According to the Cado Labs research report, Denonia malware is the first of its kind designed specifically to target the AWS Lambda environment. The malware takes its name from the domain ‘gw.denonia.xyz
’ that it communicates with.
The analysis suspects that cybercriminals have compromised AWS access and secret keys and then manually deployed the malware into the compromised AWS Lambda environments.
The dynamic analysis discovered that the sample used DNS over HTTPS (DoH) instead of traditional DNS. DoH encrypts DNS queries and sends the requests out as regular HTTPS traffic to DoH resolvers.
The malware sends requests using the “doh-go” library to the below URLs:
hxxps://cloudflare-dns[.]com/dns-query?name=gw[.]denonia[.]xyz&type=A hxxps://dns[.]google[.]com/resolve?name=gw[.]denonia[.]xyz&type=A
The attacker-controlled domain gw.denonia[.]xyz
resolves to IP address 116.203.4[.]0
and writes into a config file at /tmp/.xmrig.json
. The malware launches XMRig, a software designed to mine for the Monero cryptocurrency from memory, and uses /tmp,
the only writable folder in a Lamba environment. The malware then communicates with the IP address obtained from the DNS query on port 3333, a Monero mining pool.
How Does SentinelOne’s Identity Threat Detection Help?
Achieving early detection of insider and external threats with the ability to detect stolen credential attacks can significantly reduce the risk of a successful attack. SentinelOne offers the following solutions to detect anomalous behavior that may indicate attacker presence within the AWS environment.
Cloud Deception
The SentinelOne Hologram solution deploys decoys such as EC2 instances, S3 buckets, Lambda functions, and Dynamo DB databases across various cloud accounts. Cybercriminals attempt to discover cloud resources and services to gain access and exploit. The solution can detect cloud discovery techniques and alerts when an attacker tries to access AWS Lambda functions.
Identity Threat Detection
Cybercriminals use various methods to steal or reuse cloud credentials to access serverless functions from compromised endpoints. The SingularityTM Identity solution helps create and distribute deceptive cloud objects (such as secret keys, credentials, or URLs) as lures on both endpoints and servers. The solution detects and misdirects their lateral movement attempts from the serverless infrastructure to the engagement environment.

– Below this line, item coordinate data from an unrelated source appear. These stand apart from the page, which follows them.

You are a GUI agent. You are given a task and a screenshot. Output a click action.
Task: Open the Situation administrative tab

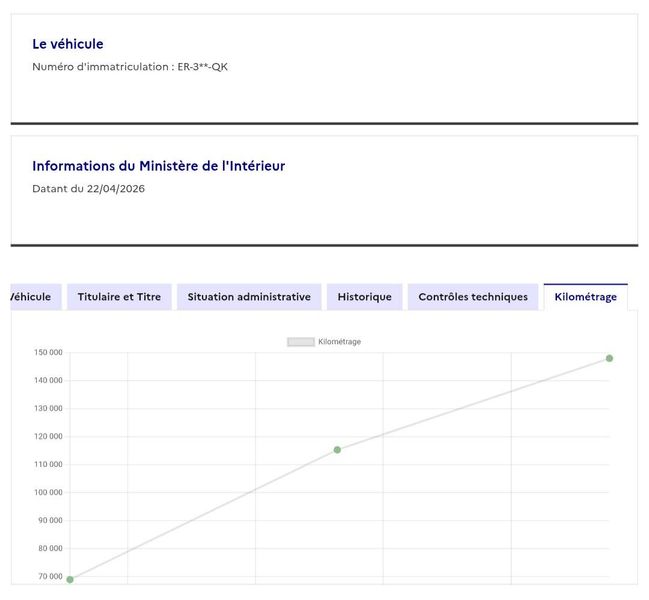(249, 297)
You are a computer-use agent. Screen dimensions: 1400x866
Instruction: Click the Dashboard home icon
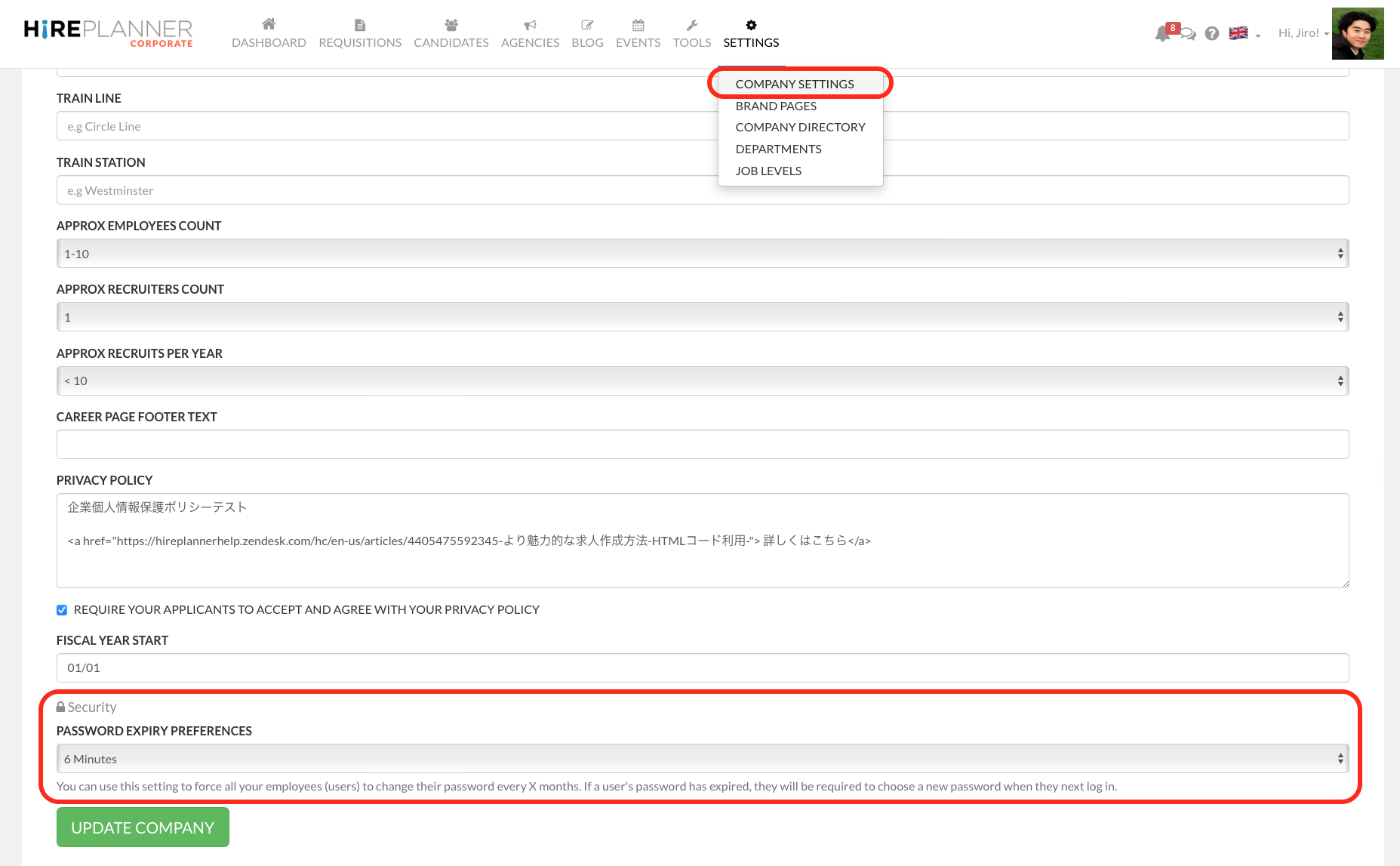[269, 25]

It is not the first time that cybercriminals have exploited AWS services. In the past, attackers gained access to an organization’s misconfigured S3 buckets and performed malicious activities. SentinelOne provides visibility to identity entitlement across multi-cloud environments, arming organizations with knowledge of their attack surface and helping mitigate risks associated with users, roles, and entitlements across cloud environments.

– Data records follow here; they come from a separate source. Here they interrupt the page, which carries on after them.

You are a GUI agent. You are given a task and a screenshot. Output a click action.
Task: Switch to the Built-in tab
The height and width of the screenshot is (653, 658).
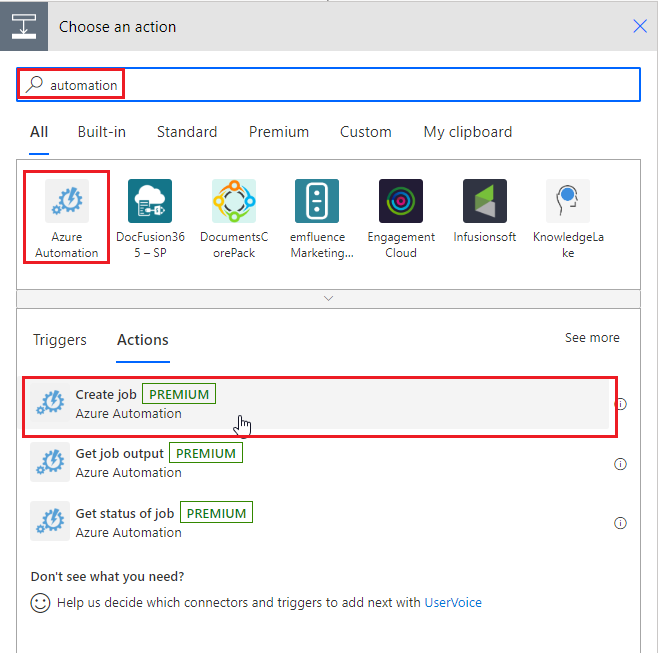coord(102,132)
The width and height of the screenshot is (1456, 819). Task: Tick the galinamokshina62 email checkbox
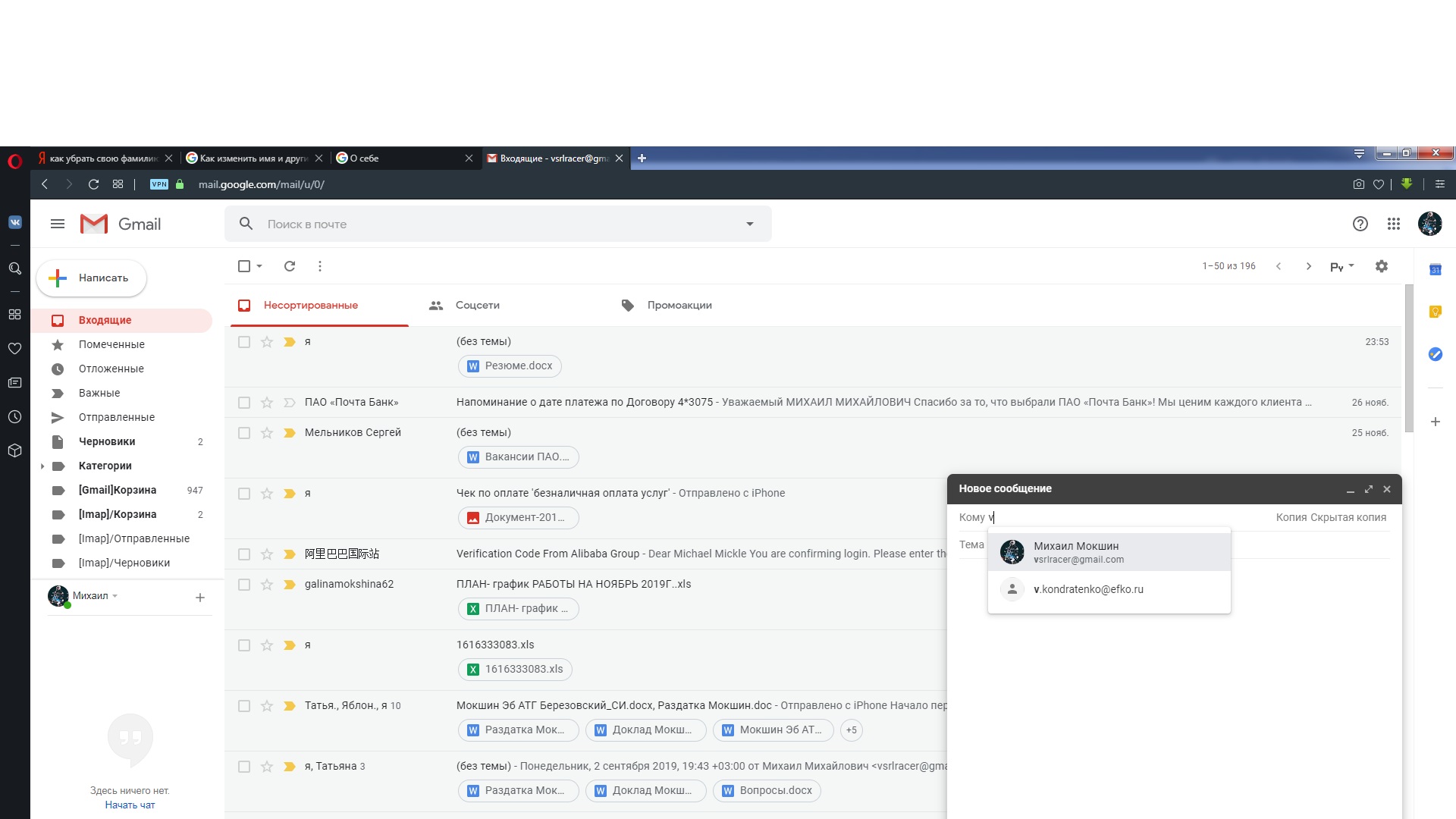(x=244, y=585)
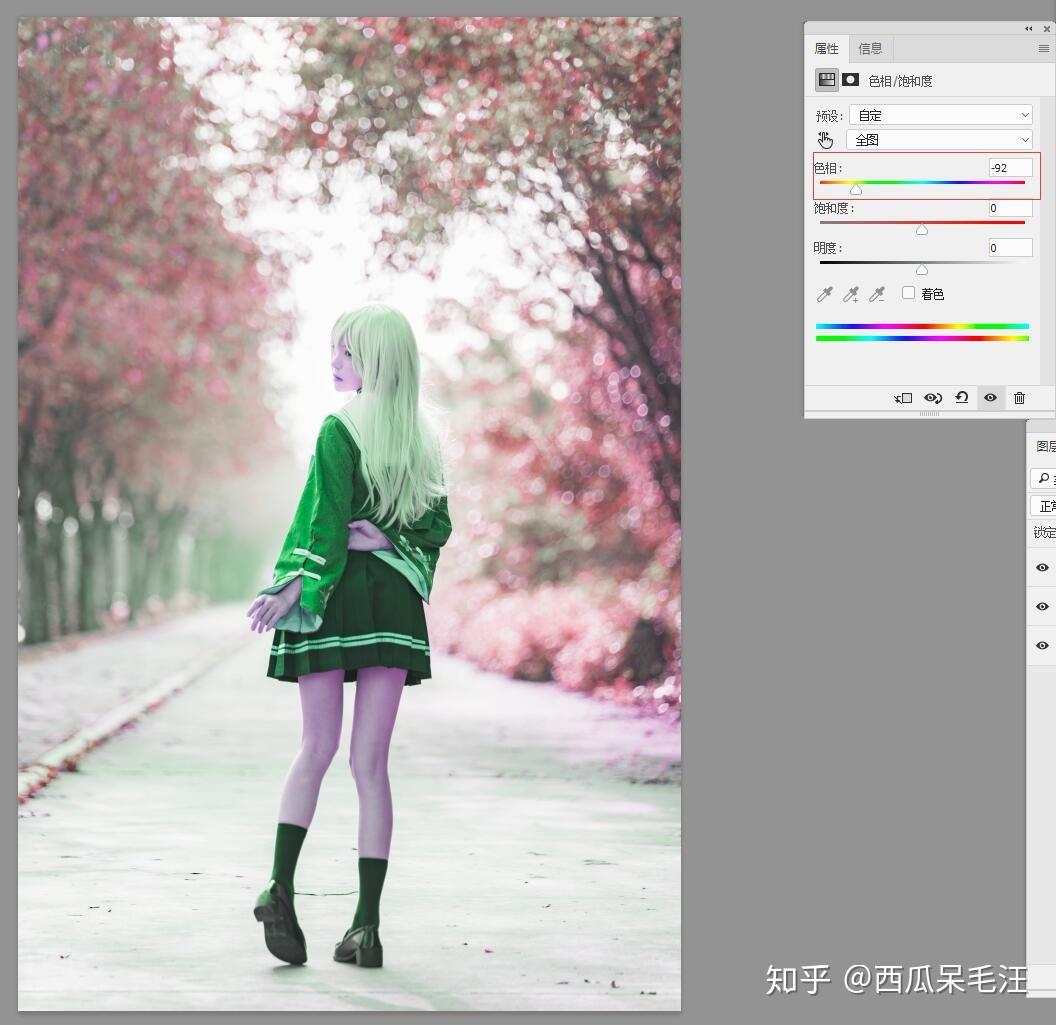Open the 全图 channel range dropdown
Image resolution: width=1056 pixels, height=1025 pixels.
940,139
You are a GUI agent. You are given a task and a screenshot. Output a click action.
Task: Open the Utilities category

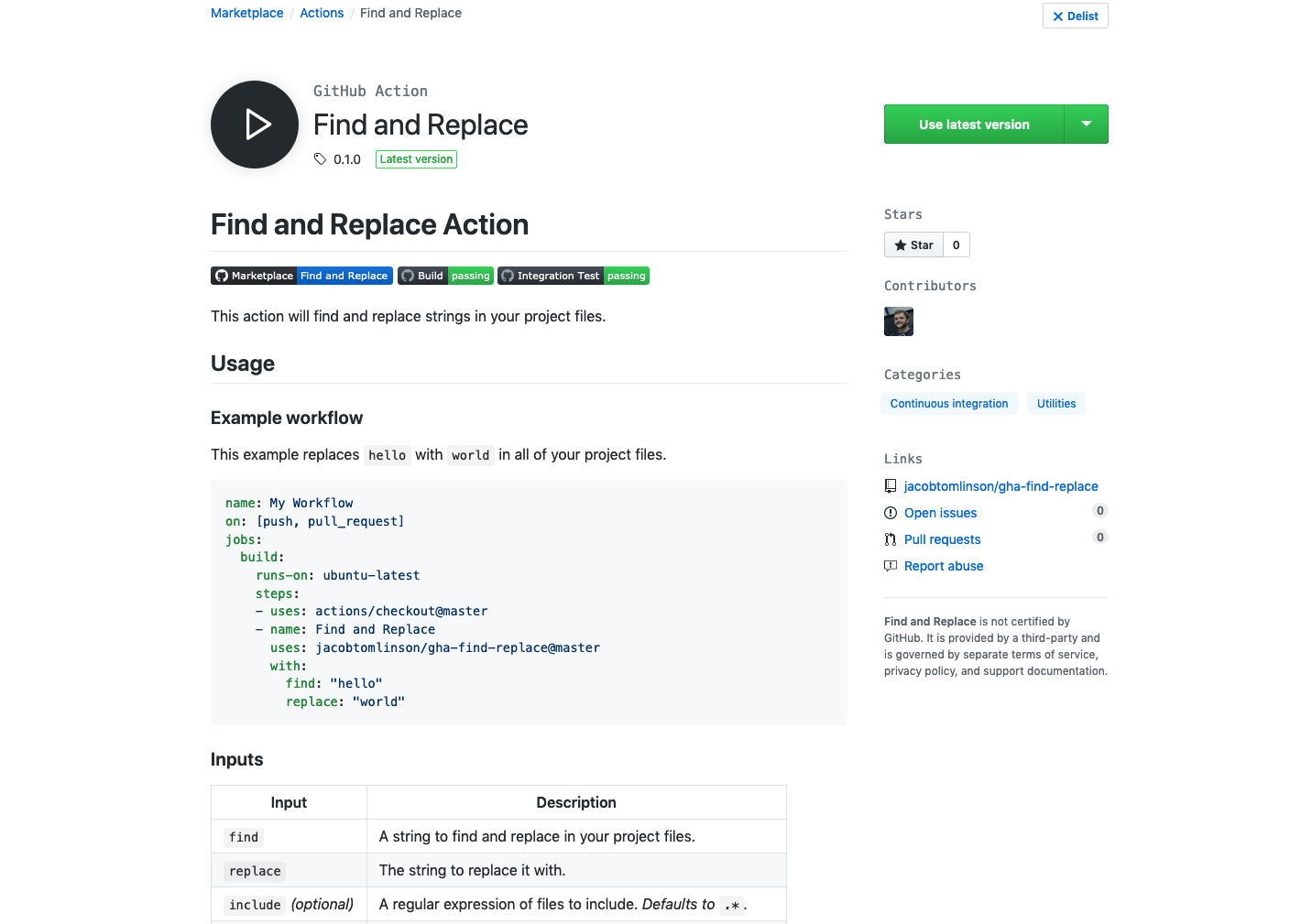click(1055, 403)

Best Practices and Recommendations
Security and compliance are shared responsibilities between AWS and the customer. The shared responsibility model can help relieve an organization’s operational burden. However, following best practices and recommendations can help protect customers from potential compromises.
- Follow the standard security advice of granting the least privilege or granting only the permissions required to perform a task.
- Configure AWS Identity and Access Management (IAM) role temporary credentials to access only the resources you need to do your job (granting least privilege).
- Implement identity threat solutions and continuously monitor cloud service usage for anomalous behavior that may indicate an attacker’s presence within the cloud environment.
- Review threat events, identify the host used for login, and isolate from the network.
Conclusion
Safeguarding against identity threats requires a multi-layered security strategy. Organizations can reduce their cloud resources risk by deploying SentinelOne identity and deception solutions and creating cloud baits such as deceptive logins and access keys on the endpoints.